Re: Rejecting Certain Non-ASCII Characters [message #181196 is a reply to message #181166] |
Sat, 20 April 2013 12:08 |
Thomas 'PointedEars'
Messages: 701 Registered: October 2010
Karma:
|
Senior Member |
|
|
Christoph Becker wrote:
> Thomas 'PointedEars' Lahn wrote:
>> Christoph Becker wrote:
>>> In the former case you can simply replace the slashed zero with a
>>> standard zero. Assuming UTF-8 encoding:
>>>
>>> $input = str_replace('\xCC\xB8', '', $input);
>>
>> You do not consider that, ambiguity aside, even in UTF-8 there are
>> *several*
>> ways to produce Unicode characters. See: Unicode Normalization Forms.
>
> If I'm not mistaken here, this str_replace() will work for NFD and NFC,
> but indeed I had not considered NFKD and NFKC. Thanks for pointing this
> out.
[I admit that Unicode Normalization Forms are tricky.
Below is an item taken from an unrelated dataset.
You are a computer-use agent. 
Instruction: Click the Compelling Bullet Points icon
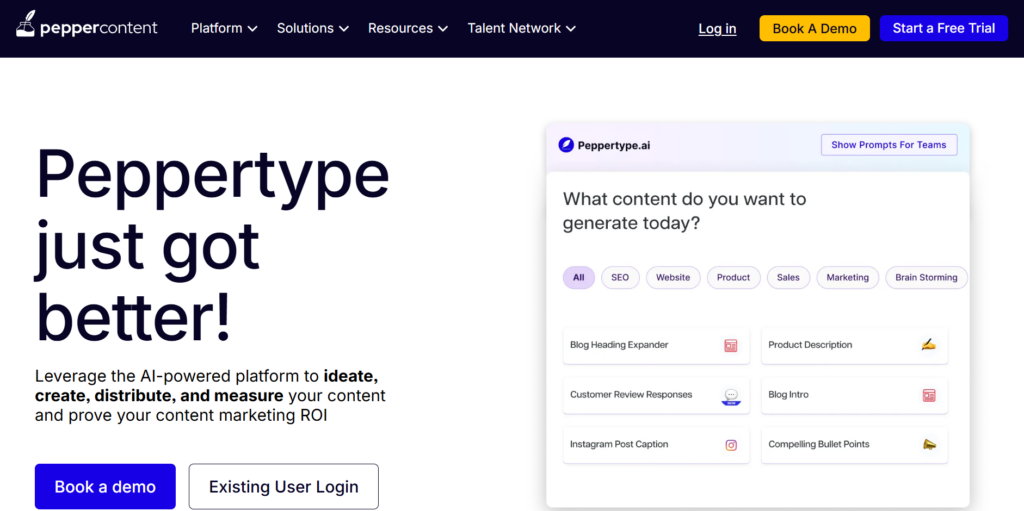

Even I did not know
the full range of their complexities before your posting, so thank you for
making me look into it more thoroughly.]
AIUI, your approach will work reliably *only* for Normalization Form D
(NFD), which is the result of “Canonical *D*ecomposition” [1].
Normalization Form C (NFC) is the result of “Canonical Decomposition,
followed by Canonical *C*omposition“ (ibid.) That is, if there is a
character in Unicode that is a composition of the used glyphs, then there
will be no code sequence for a combination character for you to remove.
[NFKD and NFKC are entirely different animals: The NFKD of U+1E9B (“ẛ”)
U+0323 is *U+0073* (“s”) U+0323 U+0307; its NFKC is *U+1E69* (“ṩ”).]
For example, if the original character was U+212B ANGSTROM SIGN (“Å”), then
with NFC there will be only a code sequence for U+00C5 LATIN CAPITAL LETTER
A WITH RING ABOVE (“Å”), and you will not find a code sequence for U+030A
COMBINING RING ABOVE that you could remove in order to get the US-ASCII-
compliant U+0041 LATIN CAPITAL LETTER A (“A”).
However, apparently iconv(), which I suggested, cannot help here either:
$ php -r 'echo iconv("UTF-8", "US-ASCII", "-\xE2\x84\xAB-") . "\n";'
PHP Notice: iconv(): Detected an illegal character in input string in
Command line code on line 1
PHP Stack trace:
PHP 1. {main}() Command line code:0
PHP 2. iconv() Command line code:1
-
$ php -r 'echo iconv("UTF-8", "US-ASCII//TRANSLIT", "-\xE2\x84\xAB-") .
"\n";'
-?-
$ php -r 'echo iconv("UTF-8", "US-ASCII//IGNORE", "-\xE2\x84\xAB-") . "\n";'
PHP Notice: iconv(): Detected an illegal character in input string in
Command line code on line 1
PHP Stack trace:
PHP 1. {main}() Command line code:0
PHP 2. iconv() Command line code:1
--
(Expected: -A-)
It might be possible using recode_string(), but I have not found out yet
how. My PHP was not compiled “--with-recode” and I can only get recode(1)
to print “"A” for “Ä”, which is not helpful here.
PointedEars
___________
[1] <http://www.unicode.org/reports/tr15/tr15-37.html>
--
Anyone who slaps a 'this page is best viewed with Browser X' label on
a Web page appears to be yearning for the bad old days, before the Web,
when you had very little chance of reading a document written on another
computer, another word processor, or another network. -- Tim Berners-Lee
|
|
|